2. Maggie’s back is arched. I have modeled a sway back! I kept trying to keep the clay up in the torso, but did not get this all-important line. I feel pretty sure, given more time, I would have restated this until it was fairly accurate. After all, it is the one view I did have!
3. The proportions of the negative space and angles of limbs needs compacting. I have elongated things. Arching the back correctly will help this problem too. The lower leg shin needs to curve upward more.
4. The arms are pretty well done, but they aren’t inserting into the back correctly. There is more of a transition that includes the shoulder blade and that web of muscles….that alone would help with a better back/shoulder curve.
5. Muscles are convex. My thigh muscle on this side is concave…I got it strong on the other side, though!
Now for the Inside Surprise! What drew me to this photo was the memorable and compelling emotion. That’s why I saved it for over nine years, wanting to align with and honor it in a piece of art. Far more than realistic replication, for me, that emotion was the most important aspect to capture, even in a short academic exercise.

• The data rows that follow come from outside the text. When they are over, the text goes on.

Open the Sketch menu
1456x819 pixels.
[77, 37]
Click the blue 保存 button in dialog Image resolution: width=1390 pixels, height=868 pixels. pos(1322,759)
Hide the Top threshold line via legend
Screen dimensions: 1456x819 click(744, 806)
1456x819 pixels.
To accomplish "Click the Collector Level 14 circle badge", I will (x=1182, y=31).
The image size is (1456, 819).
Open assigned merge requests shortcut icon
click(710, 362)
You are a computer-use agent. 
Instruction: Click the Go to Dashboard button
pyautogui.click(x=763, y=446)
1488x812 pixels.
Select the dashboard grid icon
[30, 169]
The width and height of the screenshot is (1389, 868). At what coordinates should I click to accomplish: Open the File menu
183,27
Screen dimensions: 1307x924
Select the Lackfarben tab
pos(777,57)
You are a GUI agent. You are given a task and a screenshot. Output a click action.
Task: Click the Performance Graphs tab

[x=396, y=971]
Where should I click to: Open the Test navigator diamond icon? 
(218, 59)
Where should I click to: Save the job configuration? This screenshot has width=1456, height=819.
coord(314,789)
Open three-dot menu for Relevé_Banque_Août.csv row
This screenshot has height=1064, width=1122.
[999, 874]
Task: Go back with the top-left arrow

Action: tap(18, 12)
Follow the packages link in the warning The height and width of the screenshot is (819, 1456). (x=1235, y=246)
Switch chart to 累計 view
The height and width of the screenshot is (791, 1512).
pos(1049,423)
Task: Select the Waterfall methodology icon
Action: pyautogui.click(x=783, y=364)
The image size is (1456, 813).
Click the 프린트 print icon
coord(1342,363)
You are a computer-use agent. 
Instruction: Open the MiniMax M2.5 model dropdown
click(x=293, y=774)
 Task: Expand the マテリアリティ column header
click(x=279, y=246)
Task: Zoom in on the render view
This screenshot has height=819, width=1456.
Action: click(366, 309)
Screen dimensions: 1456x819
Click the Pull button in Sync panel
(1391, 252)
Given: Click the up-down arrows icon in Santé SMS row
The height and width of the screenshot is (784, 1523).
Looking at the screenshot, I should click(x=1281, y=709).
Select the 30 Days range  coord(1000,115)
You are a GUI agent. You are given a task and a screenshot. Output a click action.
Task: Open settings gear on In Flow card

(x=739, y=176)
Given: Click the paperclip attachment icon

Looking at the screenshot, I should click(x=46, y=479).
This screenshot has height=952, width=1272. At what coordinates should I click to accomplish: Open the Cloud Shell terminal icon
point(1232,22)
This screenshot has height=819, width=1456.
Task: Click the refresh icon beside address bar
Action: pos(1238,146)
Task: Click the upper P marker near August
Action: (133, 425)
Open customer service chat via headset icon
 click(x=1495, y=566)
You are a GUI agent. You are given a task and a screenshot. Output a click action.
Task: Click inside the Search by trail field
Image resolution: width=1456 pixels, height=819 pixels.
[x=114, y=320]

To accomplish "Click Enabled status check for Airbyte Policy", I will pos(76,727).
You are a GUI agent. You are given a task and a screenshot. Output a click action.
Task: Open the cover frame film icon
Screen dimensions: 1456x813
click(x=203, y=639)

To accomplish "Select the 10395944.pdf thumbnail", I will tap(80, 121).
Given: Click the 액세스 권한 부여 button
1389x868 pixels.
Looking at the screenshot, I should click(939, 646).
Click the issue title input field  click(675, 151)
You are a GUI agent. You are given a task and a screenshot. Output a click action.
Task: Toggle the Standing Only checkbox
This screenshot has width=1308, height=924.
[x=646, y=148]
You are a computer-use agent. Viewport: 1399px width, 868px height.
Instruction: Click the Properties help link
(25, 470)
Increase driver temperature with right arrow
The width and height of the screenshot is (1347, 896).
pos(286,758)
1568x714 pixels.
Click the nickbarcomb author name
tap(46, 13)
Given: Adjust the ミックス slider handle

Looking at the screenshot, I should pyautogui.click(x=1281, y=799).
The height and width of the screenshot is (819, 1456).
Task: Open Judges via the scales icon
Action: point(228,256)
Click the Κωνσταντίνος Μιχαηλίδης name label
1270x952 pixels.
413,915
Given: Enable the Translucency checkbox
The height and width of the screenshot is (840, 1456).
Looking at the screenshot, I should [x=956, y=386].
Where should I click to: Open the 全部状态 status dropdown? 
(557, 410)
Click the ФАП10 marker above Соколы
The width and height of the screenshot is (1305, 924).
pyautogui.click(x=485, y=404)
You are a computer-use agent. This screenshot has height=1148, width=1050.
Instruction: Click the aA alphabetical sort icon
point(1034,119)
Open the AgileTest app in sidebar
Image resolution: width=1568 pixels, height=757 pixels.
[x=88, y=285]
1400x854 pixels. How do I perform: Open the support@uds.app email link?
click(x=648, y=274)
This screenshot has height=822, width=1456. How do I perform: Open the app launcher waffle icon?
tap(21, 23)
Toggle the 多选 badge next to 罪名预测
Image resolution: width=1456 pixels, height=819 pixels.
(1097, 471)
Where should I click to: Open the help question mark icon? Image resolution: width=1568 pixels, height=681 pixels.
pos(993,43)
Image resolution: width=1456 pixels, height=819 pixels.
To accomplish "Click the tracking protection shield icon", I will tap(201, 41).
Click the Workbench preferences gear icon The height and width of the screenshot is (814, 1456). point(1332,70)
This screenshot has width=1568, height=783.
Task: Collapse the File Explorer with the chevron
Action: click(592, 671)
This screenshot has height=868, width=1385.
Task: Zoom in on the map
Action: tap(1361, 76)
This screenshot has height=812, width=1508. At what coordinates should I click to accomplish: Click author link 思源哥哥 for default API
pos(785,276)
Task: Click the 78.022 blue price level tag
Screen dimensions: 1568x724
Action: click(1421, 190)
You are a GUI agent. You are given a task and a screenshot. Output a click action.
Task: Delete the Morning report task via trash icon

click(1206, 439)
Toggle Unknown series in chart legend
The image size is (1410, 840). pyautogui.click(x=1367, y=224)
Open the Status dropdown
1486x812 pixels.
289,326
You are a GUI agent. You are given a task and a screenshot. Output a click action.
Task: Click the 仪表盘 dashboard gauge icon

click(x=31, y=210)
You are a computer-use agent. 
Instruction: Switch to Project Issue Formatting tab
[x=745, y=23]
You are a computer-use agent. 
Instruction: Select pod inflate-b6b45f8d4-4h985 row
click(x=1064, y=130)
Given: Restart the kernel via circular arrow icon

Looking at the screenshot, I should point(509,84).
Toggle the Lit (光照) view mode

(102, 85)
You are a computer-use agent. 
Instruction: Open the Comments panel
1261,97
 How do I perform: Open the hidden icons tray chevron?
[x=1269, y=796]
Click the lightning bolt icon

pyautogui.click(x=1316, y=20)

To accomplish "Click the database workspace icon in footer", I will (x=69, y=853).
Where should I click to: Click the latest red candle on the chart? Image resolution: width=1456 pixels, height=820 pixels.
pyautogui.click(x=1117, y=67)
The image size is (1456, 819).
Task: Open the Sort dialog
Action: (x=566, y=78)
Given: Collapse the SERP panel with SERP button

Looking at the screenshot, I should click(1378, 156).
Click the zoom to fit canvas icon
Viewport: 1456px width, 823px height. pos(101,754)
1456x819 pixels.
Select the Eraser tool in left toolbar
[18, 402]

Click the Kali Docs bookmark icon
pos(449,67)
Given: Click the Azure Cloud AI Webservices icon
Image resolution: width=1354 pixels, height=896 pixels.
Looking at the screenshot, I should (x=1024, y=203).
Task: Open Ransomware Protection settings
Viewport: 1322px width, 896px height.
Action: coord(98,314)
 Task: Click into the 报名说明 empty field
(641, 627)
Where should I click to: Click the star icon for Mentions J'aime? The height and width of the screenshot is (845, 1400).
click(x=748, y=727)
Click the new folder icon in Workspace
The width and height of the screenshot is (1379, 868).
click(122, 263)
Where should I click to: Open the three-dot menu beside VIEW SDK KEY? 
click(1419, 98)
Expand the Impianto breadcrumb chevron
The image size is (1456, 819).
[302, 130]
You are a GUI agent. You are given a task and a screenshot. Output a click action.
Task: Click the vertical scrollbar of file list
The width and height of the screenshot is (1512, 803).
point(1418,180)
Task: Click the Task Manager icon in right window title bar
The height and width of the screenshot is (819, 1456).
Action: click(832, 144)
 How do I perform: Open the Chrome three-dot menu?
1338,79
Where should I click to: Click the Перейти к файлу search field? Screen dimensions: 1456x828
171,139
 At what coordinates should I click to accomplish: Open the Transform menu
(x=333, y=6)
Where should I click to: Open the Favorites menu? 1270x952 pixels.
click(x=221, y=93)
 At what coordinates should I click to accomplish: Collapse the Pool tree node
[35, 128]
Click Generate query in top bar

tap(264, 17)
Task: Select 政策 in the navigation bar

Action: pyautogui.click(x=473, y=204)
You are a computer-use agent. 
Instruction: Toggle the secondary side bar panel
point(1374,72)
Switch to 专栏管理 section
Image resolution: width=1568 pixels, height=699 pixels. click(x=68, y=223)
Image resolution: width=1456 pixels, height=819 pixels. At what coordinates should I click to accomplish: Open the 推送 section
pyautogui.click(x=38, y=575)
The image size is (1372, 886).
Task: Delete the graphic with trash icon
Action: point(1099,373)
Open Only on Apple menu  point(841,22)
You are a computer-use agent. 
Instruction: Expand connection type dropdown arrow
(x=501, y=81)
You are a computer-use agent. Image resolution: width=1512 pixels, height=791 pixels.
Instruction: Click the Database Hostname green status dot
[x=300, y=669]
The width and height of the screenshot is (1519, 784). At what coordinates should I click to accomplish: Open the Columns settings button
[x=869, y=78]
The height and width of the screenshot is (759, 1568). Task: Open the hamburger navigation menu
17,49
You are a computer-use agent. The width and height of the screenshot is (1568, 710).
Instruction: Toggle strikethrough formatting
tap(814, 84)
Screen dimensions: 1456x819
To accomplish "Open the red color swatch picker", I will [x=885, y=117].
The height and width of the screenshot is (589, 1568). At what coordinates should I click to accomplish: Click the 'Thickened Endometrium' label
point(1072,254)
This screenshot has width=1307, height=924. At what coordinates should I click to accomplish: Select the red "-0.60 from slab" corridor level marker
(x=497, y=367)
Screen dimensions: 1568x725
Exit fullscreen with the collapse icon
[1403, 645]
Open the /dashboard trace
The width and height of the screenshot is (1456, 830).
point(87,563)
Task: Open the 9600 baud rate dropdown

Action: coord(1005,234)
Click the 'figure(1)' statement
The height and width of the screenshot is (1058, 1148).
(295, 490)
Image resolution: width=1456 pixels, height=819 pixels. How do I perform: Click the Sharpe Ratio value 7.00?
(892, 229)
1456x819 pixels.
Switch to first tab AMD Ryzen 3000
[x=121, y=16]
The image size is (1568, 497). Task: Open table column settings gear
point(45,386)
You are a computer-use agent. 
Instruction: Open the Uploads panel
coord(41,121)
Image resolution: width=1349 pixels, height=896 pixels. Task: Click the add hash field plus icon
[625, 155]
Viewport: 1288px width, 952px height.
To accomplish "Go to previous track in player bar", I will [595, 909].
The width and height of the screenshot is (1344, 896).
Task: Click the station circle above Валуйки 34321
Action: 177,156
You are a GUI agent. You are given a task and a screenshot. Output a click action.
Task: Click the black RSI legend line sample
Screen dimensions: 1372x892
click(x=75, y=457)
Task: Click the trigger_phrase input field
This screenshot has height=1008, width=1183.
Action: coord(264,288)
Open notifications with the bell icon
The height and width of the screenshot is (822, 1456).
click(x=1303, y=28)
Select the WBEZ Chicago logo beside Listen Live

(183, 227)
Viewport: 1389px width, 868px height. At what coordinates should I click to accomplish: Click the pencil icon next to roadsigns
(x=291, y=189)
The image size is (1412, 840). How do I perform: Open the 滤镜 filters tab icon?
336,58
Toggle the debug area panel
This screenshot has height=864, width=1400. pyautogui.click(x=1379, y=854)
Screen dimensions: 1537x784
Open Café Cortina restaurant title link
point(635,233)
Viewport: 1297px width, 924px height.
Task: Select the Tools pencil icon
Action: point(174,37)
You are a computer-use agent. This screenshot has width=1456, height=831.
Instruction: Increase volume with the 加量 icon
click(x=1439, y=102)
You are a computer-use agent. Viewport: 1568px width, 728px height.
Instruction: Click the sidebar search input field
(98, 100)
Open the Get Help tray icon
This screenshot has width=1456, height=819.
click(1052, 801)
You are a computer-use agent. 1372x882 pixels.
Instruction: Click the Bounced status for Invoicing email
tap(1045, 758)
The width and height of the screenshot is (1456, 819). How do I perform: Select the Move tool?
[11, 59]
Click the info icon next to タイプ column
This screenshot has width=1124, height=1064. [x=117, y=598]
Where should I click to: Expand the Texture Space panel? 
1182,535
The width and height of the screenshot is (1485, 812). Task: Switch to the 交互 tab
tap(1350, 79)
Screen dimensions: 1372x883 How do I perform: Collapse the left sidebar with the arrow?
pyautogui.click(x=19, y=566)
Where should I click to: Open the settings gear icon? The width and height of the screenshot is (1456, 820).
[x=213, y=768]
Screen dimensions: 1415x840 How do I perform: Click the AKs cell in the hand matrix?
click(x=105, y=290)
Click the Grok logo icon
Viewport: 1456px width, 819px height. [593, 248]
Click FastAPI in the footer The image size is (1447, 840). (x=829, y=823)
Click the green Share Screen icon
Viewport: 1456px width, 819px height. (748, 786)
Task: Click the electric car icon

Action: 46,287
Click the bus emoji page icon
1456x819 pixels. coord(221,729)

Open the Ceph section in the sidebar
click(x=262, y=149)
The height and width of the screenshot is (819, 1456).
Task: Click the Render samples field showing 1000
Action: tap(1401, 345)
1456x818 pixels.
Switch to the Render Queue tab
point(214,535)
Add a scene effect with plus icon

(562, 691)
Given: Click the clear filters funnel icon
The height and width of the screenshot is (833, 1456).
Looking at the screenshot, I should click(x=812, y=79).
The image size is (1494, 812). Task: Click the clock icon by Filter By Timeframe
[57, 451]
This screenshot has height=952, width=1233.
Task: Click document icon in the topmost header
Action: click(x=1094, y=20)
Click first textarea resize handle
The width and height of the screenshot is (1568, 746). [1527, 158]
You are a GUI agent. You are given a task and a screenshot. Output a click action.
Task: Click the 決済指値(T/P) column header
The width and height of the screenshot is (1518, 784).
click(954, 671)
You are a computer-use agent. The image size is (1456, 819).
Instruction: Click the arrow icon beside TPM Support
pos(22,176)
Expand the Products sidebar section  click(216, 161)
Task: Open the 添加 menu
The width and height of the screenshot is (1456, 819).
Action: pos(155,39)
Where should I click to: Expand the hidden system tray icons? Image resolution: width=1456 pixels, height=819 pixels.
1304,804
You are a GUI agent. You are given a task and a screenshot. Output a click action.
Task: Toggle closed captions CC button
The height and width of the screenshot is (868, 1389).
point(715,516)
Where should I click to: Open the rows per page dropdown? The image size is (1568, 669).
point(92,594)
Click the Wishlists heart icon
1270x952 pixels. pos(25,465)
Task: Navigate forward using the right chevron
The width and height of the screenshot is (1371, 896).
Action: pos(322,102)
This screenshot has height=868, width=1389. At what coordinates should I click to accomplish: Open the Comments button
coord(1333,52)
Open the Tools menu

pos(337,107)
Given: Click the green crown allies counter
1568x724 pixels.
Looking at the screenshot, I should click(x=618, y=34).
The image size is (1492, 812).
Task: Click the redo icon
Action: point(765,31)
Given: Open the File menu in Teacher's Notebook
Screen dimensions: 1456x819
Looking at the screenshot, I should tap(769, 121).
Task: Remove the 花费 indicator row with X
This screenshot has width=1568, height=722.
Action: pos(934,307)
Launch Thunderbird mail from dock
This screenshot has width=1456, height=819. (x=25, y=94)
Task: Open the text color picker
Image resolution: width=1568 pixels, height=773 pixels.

Every item I still need to adjust to make the figure’s Outside more true arrived because I was paying more attention to the felt narrative I wanted to express. I got into this position while sculpting and so did Cynthia in our talk! Cynthia even put the whole pose into motion in her discussion of movement and musculature.
If I draw, I craft one view, with many others implied, if I’m lucky. If I sculpt, like it or not, I must address all views, even the ones not easily seen.
At one point in our talk, Cynthia and I picked up this smallish sculpture and discovered the Inner Truth of this pose. I treasure this unrealized, expressive, protective, intimate inside view!
Here is the fearsome power of misery, anger, defeat and the active defiance of all of it too! This is what arises in me when I look at that photo and what my hands wanted to make.
Ultimately getting the figure accurate, in my personal view, is meant to support the message of the work. Like a musician bending notes or playing ahead or behind the beat, a sculptor can choose to simplify, abstract, or distort, too. And if they know where academic, even photographic, realism lies, they are that much more agile in expressing their intentions.
Ultimately, keeping the Inside alive while Adjusting the Outside, sounds like a life skill as well as an artistic one, and in that case, I’m signing on for the duration.